The Carbonear connection to John Cabot
What role did Giovanni Antonio de Carbonariis, aka Giovanni Antonio Carbonaro, the deputy collector of papal revenues in England, play in John Cabot’s voyage of 1498?
If the late Alwyn Amy Ruddock is to be believed, de Carbonariis and his fellow Augustinian friars participated with their own ship. A Spanish ambassador reported in July of 1498 that a vessel transporting de Carbonariis was forced into an Irish port by a storm on her outbound passage. Ruddock maintained that de Carbonariis and his ship made it all the way to Newfoundland.
Before zeroing in on Ruddock’s assertion, it is instructive to briefly look at her life and career.

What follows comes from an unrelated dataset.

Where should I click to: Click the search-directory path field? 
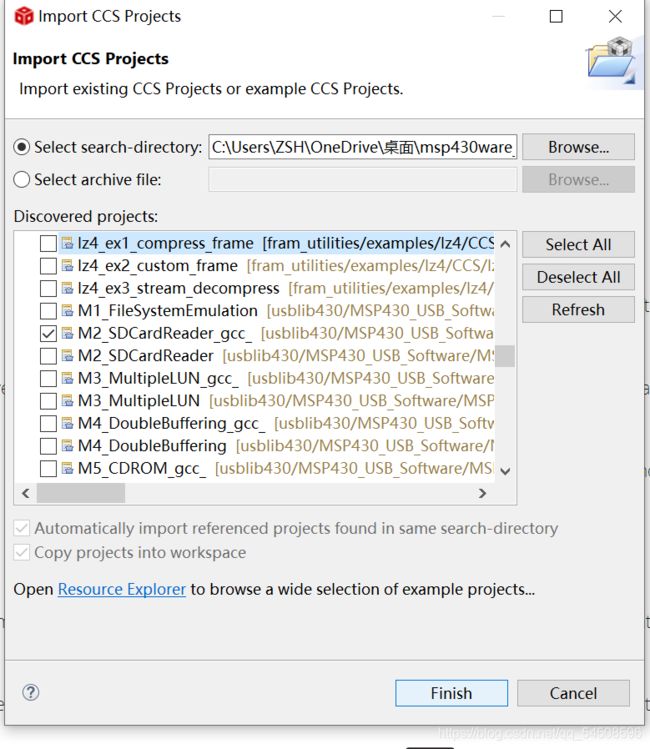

Born in 1916, the respected historian made what many believed to be significant finds about Cabot’s voyages of discovery to the New World in the late 1400s. She drafted, then destroyed, a book about the Italian navigator and explorer. The second version of her book remained incomplete at the time of her death in 2005 at 89 years of age.
Following Ruddock’s wishes, her trustees destroyed all 78 bags of her unpublished life’s work. It was a substantial loss.
Douglas Hunter, writing in his book, “The Race to the New World,” states, “The revelation was a stunning coda to a perplexing and tragic career. What little Ruddock had published on Cabot was first-class stuff.” She displayed “analytical and archival skills. In waiting for her book, scholars were persuaded for four decades that Ruddock was poised to turn the story of Cabot and the discovery of North America (in her own words) ‘upside down.’ “
Unfortunately, we will never know the extent of Ruddock’s findings.
As Hunter notes in an article archived online at his personal website, “Having dug up so much of the past, she did her best to rebury it.”
Let’s return to Ruddock’s claim about the scope of the role that Giovanni Antonio de Carbonariis played in John Cabot’s voyage of 1498.
She believed that de Carbonariis and his ship made it to Newfoundland. Actually, her conviction went even farther. As Hunter puts it in his book, “There they established a settlement with a church on Conception Bay, in a location that was preserved through folk memory as Carbonear.”
It must be clearly borne in mind that Ruddock’s contention, as tantalizing as it is, has to be taken with a shaker full of salt, for it is simply unproven.
To be clear, the link between Carbonear and de Carbonariis originated, not with Ruddock, but with David O. True, a geographer in Miami who, in 1954, in Hunter’s words, “found Carbonear resonantly intriguing.” Another scholar, James A. Williamson, noted: “Its similarity to the unique personal name of de Carbonariis is suggestive. It might be supposed that Antonio de Carbonariiswas in some way linked with this place in the voyage of 1498, or equally that he was there in the course of some subsequent expedition.”
Ruddock, inspired by True’s observation, advanced it by several steps by positing, again in Hunter’s words, “a scenario involving an actual settlement. The friars overwintered at present-day Carbonear....”
Meanwhile, Memorial University archaeologist, Peter Pope, suggests that verifiably locating de Carbonariis at Carbonear in 1498 is “a real longshot. But because the claim is so astounding, it ups the ante, and makes searching worth the gamble.”
The de Carbonariis / Carbonear connection is but one of scores of stories Hunter tells in his book, which is subtitled “Christopher Columbus, John Cabot, and a Lost History of Discovery.”
“To understand the career of either Cabot or Columbus,” Hunter says, “we now must understand the career of the other. The courses they shaped are more deeply intertwined than previously imagined. Together, they allow us to see one of the most monumental events in world history – the European discovery of two continents in the Western Hemisphere where no one had thought to look for even one – with a fresh and comprehensive vision.”
Interestingly, Hunter dedicates his book in memory of three people, including Alwyn Amy Ruddock, “who began the voyage but were unable to reach the distant shore.”
Stephen R. Bown, in an endorsement of Hunter’ book, says the author “delivers an intellectual and historical mystery sure to enthrall those interested in the early European exploration of the Americas.” Ken McGoogan calls it a “vivid, original narrative.”
“The Race to the New World: Christopher Columbus, John Cabot, and a Lost History of Discovery” is published by Douglas & McIntyre.